提出する2つの書類の「青色申告決算書(全4ページ)」と「所得税確定申告書(個人事業主向け/基本全2ページ)」の書き方を分かりやすく説明します。

青色申告決算書の書き方

(1ページ目)

記帳の仕方01

申告者の居住所、事業所所在地、氏名、連絡先などの基本情報を記入します。
・業種名:例)飲食店業、デザイン業、広告業など記載に迷う時には総務省のサイトに掲載されている 「日本標準産業分類」を参考にしてみましょう。
・加入団体:記帳や申告の講習を受けた団体がある場合に記入します。なければ空欄のままで構いません。
・税理士に依頼していない場合は空欄のままで構いません

当年の売上や仕入、棚卸高(在庫金額)などの合計金額を記入し、最後に売上から売上原価を差し引いた差引金額(いわゆる粗利金額にあたります)を記入します。
NO.「1」欄の売上金額やNO.「3」欄の仕入金額には、2ページ目の月ごとの合計金額と同じ金額を転記します。

当年の取引内容を整理して、経費に関する勘定科目ごとの合計金額を記入します。
記載された科目以外の勘定科目を使っている場合には、空白欄に追記しましょう。

2の差引金額(NO.「7」欄)から、
3の合計金額(NO.「32」欄)を、差し引いた金額を記入します。

前年計上した繰戻額や、今年計上する繰入額などの金額を記入します。
繰入額の貸倒引当金(NO.「39」欄)には、2ページ目の貸倒引当金繰入額(NO.「5」欄)の金額を記入し ます。
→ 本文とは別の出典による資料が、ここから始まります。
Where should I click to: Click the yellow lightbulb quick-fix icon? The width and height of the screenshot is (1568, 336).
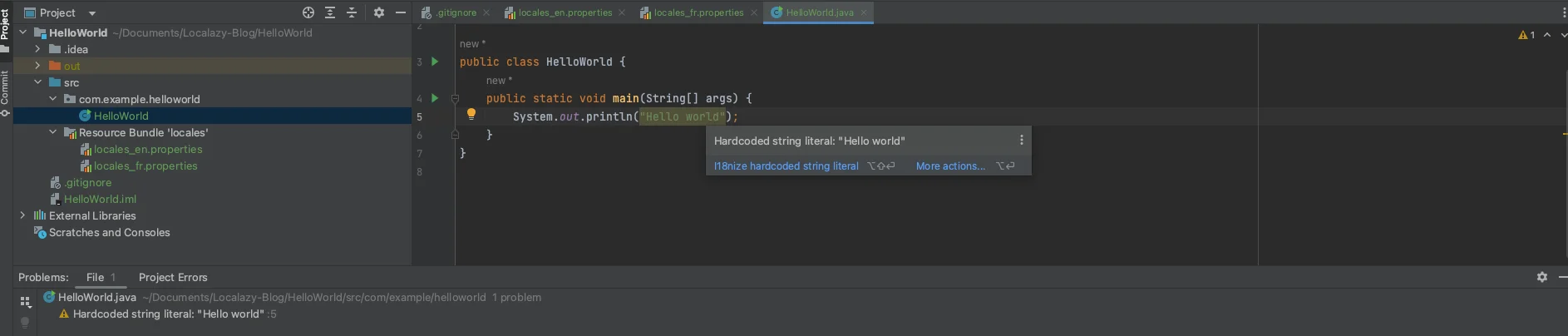point(471,115)
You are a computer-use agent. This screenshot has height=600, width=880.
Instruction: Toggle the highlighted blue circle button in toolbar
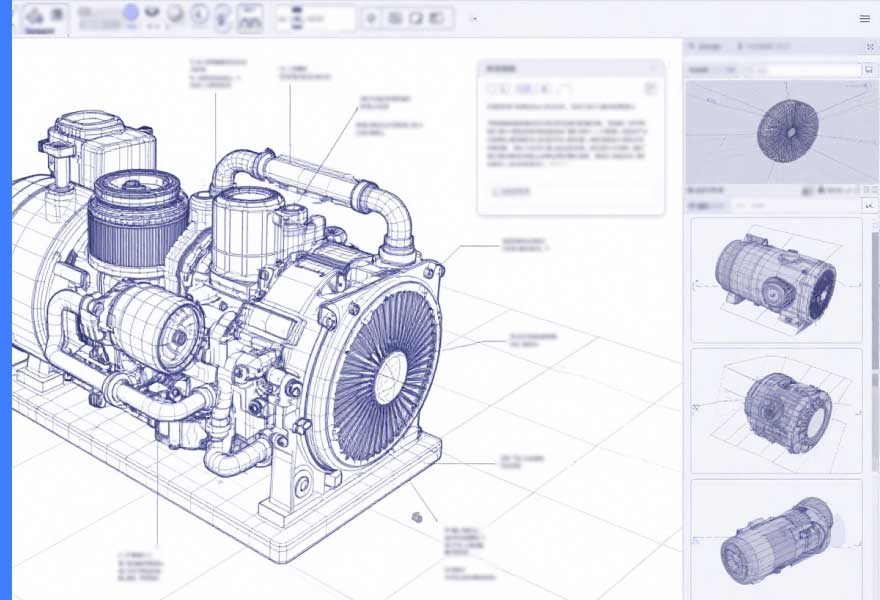(x=131, y=14)
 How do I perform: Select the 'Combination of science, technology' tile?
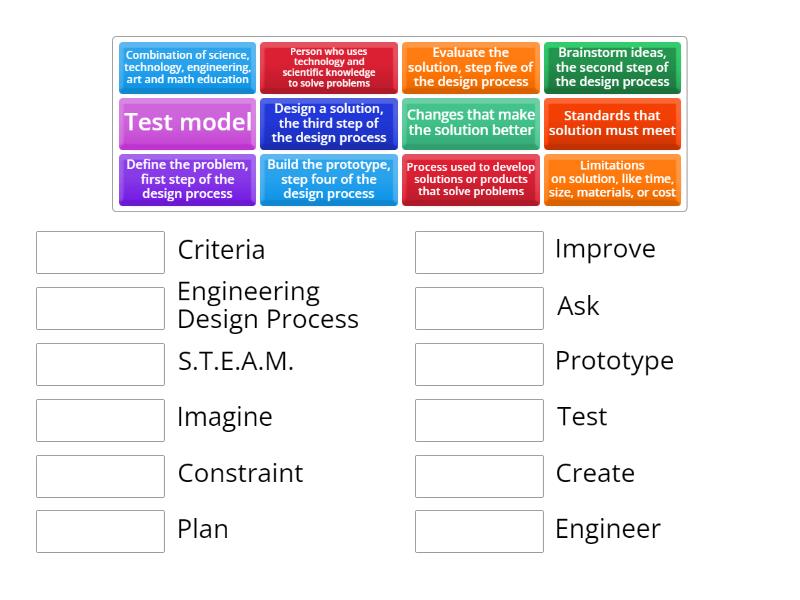point(187,67)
4の差引金額(NO.「33」欄)に繰戻額等(NO.「37」欄)を加えた金額から、繰入額等(NO.「42」欄)を差し引いてNO.「43」欄に記入します。
更にNO.「44」欄の青色申告特別控除額(55万円)を差し引いた値を所得金額としてNO.「45」欄に記入します。
正規の簿記の原則による記帳ではなく、簡易な帳簿による記帳の場合は、最高10万円の青色申告特別控除の適用となります。
また、期限後申告になると正規の簿記の原則での記帳を行っていても、55万円の適用は不可となりますのでご注意ください。

(2ページ目)

記帳のしかた02

月ごとの売上(収入)と仕入(支出)の合計金額を記入します。
年間の合計金額には、1ページ目の売上(NO.「1」欄)・仕入(NO.「3」欄)と同じ金額を記入します。
「うち軽減税率対象」欄には、上記合計金額の中で軽減税率対象となる取引の売上、仕入のそれぞれの合計金額を記入します。

未回収の売掛金額や本年分の繰入限度額などを記入します。
本年分の貸倒引当金繰入額(NO.「5」欄)には、1ページ目の繰入額の貸倒引当金(NO.「39」欄)と同じ金額を記入します。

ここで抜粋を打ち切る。